SAMARINDA – Ketua Gabungan Perusahaan Ekspor Indonesia (GPEI) Kalimantan Timur, Mohammad Hamzah, mengajak mahasiswa Universitas Mulawarman (Unmul) untuk berperan aktif dalam menggarap potensi ekspor daerah yang dinilai masih sangat besar.
Ajakan tersebut ia sampaikan saat menjadi narasumber utama dalam Seminar Nasional Kewirausahaan yang digelar Himpunan Mahasiswa Teknik Industri (HMTI) di Gedung Masjaya Unmul, pada Sabtu (23/8/25).
Di hadapan ratusan mahasiswa, Hamzah menekankan posisi strategis Unmul sebagai universitas terbesar di Benua Etam yang mampu mencetak generasi wirausaha tangguh.
“Sebagai universitas terbesar di Kalimantan Timur, Unmul memiliki posisi strategis dalam menumbuhkan minat berwirausaha di kalangan mahasiswanya, yang merupakan aspek penting bagi pembangunan daerah,” ujar Hamzah.
Ia secara spesifik menyoroti potensi besar di sektor pertanian, kehutanan, dan perikanan Kaltim yang belum teroptimalkan. Menurutnya, untuk mengubah potensi mentah ini menjadi produk ekspor bernilai tinggi, diperlukan peran aktif dari dunia akademik.
“Pengembangan produk-produk potensial di Kalimantan Timur memerlukan dukungan riset dan pemetaan yang mendalam. Universitas Mulawarman memiliki peran strategis dalam mendukung pelaksanaan kegiatan tersebut,” tambahnya.
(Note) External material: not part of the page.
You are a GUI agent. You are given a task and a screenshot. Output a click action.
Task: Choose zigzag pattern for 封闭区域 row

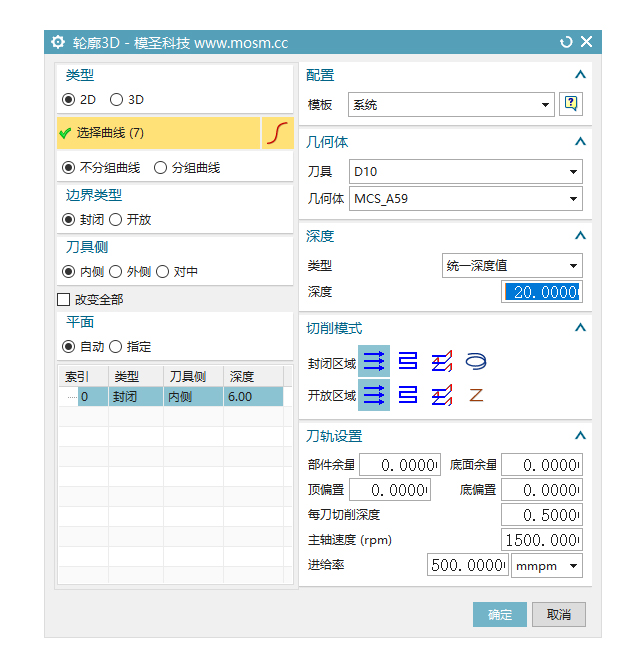[x=408, y=361]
Gayung bersambut, Ketua HMTI Unmul, Boi Erekson, menyatakan bahwa seminar ini memang bertujuan memperluas wawasan mahasiswa tentang dunia ekspor.
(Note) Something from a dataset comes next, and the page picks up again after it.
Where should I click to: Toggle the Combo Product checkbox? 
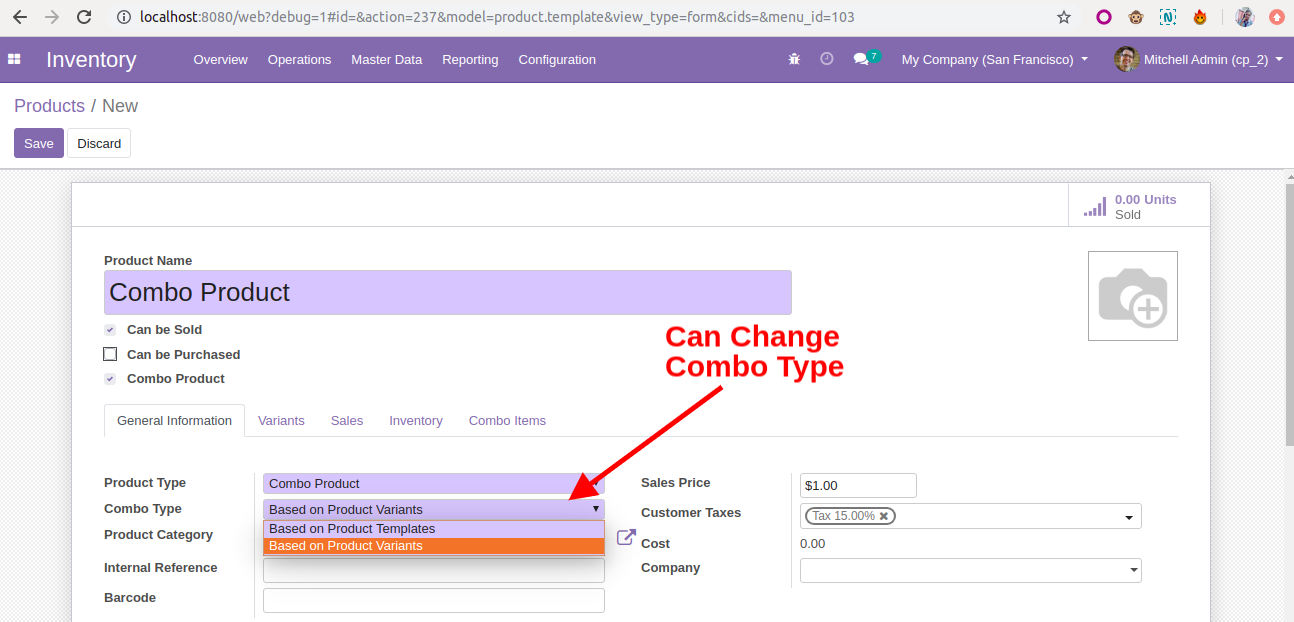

Sebagai tindak lanjut konkret, acara ini ditutup dengan penandatanganan Nota Kesepahaman (MoU) antara DPD GPEI Kaltim dengan Fakultas Teknik Unmul untuk mendukung pengembangan wirausaha ekspor di kalangan mahasiswa.
“Harapannya, setelah lulus nanti, kami mampu menjalankan praktik wirausaha dengan benar dan siap memasuki pasar internasional,” tutup Boi. (*)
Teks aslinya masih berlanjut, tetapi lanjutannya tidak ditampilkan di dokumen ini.